▸ **Instruction**: Rewrite the material from its first line through the line containing "pyautogui.click(x=387, y=8)", with "Screen dimensions" swapped for "Display dimensions" and nothing else altered.

Stored data entries
(begin)

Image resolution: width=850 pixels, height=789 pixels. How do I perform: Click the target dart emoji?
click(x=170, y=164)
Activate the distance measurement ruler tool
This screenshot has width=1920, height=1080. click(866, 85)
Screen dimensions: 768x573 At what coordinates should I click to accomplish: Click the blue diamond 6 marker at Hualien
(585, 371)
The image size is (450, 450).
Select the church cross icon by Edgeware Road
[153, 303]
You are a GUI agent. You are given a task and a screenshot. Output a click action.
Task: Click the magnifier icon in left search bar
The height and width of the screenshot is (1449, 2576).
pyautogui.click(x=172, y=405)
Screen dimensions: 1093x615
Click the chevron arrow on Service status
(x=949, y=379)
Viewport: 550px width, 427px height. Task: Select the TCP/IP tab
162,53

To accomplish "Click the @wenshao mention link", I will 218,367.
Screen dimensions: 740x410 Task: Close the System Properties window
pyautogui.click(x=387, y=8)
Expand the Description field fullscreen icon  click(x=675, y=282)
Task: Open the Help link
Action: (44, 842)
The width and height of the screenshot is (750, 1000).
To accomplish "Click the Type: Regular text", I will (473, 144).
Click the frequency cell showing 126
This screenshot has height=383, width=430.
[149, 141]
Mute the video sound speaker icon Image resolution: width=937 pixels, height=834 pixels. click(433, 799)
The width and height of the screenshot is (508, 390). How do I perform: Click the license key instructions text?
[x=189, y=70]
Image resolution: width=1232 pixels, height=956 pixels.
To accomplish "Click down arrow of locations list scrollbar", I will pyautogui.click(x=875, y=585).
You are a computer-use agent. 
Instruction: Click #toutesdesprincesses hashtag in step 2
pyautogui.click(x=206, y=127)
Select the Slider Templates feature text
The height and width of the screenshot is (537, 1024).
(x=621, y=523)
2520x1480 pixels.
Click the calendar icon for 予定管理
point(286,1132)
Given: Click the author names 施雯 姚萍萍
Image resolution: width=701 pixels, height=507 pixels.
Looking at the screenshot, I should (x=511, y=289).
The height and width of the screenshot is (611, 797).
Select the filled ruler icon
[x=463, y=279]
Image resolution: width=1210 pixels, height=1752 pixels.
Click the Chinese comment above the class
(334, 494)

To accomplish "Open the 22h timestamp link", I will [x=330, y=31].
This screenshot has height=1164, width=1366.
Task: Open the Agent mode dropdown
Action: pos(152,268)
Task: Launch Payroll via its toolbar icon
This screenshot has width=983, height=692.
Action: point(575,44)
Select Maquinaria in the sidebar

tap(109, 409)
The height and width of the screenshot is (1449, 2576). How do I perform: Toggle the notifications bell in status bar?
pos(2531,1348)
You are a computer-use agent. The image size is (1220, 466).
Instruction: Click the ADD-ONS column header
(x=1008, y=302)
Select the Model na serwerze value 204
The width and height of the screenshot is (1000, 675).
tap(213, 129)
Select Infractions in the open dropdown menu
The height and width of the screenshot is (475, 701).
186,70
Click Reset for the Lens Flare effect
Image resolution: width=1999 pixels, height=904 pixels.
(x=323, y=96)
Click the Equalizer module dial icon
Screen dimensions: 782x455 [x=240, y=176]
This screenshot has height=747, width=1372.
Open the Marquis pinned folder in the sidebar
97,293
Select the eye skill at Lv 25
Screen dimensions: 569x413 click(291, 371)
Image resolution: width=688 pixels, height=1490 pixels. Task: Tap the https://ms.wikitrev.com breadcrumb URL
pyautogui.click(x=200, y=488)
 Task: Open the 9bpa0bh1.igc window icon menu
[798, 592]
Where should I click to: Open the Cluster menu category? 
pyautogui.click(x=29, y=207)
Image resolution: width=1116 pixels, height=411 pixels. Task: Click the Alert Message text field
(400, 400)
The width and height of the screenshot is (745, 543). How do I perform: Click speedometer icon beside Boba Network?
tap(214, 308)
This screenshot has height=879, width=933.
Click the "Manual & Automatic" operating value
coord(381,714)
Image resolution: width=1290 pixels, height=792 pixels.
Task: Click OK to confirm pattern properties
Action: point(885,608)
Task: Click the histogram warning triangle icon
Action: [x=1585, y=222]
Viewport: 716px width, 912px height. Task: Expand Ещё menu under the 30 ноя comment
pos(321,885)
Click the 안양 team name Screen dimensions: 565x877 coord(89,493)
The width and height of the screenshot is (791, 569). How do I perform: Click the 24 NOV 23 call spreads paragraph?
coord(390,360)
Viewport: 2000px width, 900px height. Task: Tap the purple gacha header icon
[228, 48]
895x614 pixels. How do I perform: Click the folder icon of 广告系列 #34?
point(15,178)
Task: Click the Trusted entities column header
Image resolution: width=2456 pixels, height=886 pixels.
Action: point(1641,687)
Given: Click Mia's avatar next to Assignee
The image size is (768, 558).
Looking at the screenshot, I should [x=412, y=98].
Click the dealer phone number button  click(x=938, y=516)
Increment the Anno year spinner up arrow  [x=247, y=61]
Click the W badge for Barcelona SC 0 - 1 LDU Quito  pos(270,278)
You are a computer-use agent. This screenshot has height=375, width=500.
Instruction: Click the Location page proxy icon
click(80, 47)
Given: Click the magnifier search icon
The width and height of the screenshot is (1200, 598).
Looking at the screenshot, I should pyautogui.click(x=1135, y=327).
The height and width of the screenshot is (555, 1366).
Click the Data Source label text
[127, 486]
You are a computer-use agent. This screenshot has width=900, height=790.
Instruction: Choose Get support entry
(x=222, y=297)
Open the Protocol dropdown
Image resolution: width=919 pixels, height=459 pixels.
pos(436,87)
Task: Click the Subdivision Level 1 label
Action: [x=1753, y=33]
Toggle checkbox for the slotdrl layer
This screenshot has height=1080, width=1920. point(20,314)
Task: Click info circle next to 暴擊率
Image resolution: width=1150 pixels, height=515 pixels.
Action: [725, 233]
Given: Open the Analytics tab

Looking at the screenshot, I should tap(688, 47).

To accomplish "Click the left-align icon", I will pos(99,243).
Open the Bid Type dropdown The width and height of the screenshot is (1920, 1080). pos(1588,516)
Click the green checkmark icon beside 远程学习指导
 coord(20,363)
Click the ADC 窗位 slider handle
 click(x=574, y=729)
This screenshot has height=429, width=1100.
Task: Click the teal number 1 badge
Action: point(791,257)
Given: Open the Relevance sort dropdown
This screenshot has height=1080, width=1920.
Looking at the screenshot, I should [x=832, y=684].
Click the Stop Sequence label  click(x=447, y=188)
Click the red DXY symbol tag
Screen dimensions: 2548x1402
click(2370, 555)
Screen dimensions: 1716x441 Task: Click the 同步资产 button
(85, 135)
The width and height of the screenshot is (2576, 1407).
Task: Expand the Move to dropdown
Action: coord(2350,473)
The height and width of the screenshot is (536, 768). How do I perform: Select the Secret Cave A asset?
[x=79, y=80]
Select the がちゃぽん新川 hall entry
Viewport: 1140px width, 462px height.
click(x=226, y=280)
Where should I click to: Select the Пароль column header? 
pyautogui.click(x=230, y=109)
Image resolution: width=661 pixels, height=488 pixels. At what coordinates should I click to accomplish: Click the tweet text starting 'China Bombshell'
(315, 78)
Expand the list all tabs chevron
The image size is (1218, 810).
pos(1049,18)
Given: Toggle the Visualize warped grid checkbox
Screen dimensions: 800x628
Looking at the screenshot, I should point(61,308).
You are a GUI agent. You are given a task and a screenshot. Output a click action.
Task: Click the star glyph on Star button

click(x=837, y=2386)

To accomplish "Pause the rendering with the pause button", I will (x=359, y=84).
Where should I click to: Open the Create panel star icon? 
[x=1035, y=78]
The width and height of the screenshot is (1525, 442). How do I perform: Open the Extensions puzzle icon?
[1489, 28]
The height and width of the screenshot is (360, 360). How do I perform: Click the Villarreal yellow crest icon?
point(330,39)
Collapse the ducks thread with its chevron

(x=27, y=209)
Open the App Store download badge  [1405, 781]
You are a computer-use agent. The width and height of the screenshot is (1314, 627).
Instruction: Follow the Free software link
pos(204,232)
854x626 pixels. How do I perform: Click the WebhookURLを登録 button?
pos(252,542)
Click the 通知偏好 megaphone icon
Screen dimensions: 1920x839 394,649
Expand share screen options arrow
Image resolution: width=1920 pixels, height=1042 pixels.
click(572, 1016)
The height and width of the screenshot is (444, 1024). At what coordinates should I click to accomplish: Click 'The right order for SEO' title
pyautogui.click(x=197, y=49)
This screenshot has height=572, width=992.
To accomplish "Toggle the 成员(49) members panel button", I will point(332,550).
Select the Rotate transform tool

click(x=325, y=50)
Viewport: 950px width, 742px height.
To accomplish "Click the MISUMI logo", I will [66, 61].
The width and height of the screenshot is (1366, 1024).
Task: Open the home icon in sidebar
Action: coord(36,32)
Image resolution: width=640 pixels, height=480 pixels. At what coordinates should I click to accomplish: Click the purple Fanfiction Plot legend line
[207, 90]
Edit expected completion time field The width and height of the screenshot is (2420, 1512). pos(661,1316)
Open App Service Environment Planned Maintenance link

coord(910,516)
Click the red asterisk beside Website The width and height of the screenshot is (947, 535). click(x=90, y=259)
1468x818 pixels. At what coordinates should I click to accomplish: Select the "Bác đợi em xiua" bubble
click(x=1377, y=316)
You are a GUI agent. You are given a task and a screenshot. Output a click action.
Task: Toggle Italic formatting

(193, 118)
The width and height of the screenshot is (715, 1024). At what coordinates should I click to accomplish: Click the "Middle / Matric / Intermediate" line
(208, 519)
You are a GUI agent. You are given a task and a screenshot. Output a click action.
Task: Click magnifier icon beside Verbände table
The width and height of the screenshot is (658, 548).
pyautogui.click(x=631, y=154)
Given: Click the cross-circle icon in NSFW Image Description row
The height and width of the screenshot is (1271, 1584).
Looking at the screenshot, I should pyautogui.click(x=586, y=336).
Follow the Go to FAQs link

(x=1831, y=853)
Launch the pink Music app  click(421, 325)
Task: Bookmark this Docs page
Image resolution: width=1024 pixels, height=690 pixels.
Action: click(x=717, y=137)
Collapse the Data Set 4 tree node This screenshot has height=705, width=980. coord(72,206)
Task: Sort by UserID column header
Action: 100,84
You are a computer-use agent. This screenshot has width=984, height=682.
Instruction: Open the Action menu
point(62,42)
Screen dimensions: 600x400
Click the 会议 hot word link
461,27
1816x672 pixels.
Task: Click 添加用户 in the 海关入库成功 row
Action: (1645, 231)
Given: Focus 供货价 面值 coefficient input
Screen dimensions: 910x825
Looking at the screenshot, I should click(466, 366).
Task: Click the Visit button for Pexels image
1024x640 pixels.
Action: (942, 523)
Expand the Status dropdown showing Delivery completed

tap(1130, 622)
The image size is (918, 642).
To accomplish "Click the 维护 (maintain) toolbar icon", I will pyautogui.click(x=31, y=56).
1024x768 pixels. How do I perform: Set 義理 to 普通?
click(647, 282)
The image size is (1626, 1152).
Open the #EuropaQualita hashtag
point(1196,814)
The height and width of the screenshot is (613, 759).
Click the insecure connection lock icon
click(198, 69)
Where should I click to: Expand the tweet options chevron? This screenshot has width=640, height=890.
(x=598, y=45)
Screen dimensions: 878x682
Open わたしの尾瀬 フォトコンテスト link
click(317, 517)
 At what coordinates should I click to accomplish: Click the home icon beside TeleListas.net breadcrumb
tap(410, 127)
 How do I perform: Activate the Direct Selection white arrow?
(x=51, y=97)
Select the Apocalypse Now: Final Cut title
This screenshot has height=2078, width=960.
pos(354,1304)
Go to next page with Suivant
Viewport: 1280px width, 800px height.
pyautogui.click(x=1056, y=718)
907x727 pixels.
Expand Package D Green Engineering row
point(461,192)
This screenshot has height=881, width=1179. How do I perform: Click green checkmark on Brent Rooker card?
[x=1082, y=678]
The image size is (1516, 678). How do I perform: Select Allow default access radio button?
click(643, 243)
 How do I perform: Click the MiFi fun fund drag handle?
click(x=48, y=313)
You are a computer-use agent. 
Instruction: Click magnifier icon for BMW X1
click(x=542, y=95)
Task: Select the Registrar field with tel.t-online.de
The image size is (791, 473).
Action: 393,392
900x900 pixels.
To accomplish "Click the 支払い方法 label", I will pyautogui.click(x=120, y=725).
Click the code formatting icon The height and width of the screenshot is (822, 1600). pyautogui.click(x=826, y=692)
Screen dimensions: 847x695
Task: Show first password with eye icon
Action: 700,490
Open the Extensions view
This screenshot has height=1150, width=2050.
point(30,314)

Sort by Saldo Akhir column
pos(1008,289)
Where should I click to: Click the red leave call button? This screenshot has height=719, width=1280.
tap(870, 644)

(end)

▸ **Written solution**:
Image resolution: width=850 pixels, height=789 pixels. How do I perform: Click the target dart emoji?
click(x=170, y=164)
Activate the distance measurement ruler tool
This screenshot has width=1920, height=1080. click(866, 85)
Display dimensions: 768x573 At what coordinates should I click to accomplish: Click the blue diamond 6 marker at Hualien
(585, 371)
The image size is (450, 450).
Select the church cross icon by Edgeware Road
[153, 303]
You are a GUI agent. You are given a task and a screenshot. Output a click action.
Task: Click the magnifier icon in left search bar
The height and width of the screenshot is (1449, 2576).
pyautogui.click(x=172, y=405)
Display dimensions: 1093x615
Click the chevron arrow on Service status
(x=949, y=379)
Viewport: 550px width, 427px height. Task: Select the TCP/IP tab
162,53

To accomplish "Click the @wenshao mention link", I will 218,367.
Display dimensions: 740x410 Task: Close the System Properties window
pyautogui.click(x=387, y=8)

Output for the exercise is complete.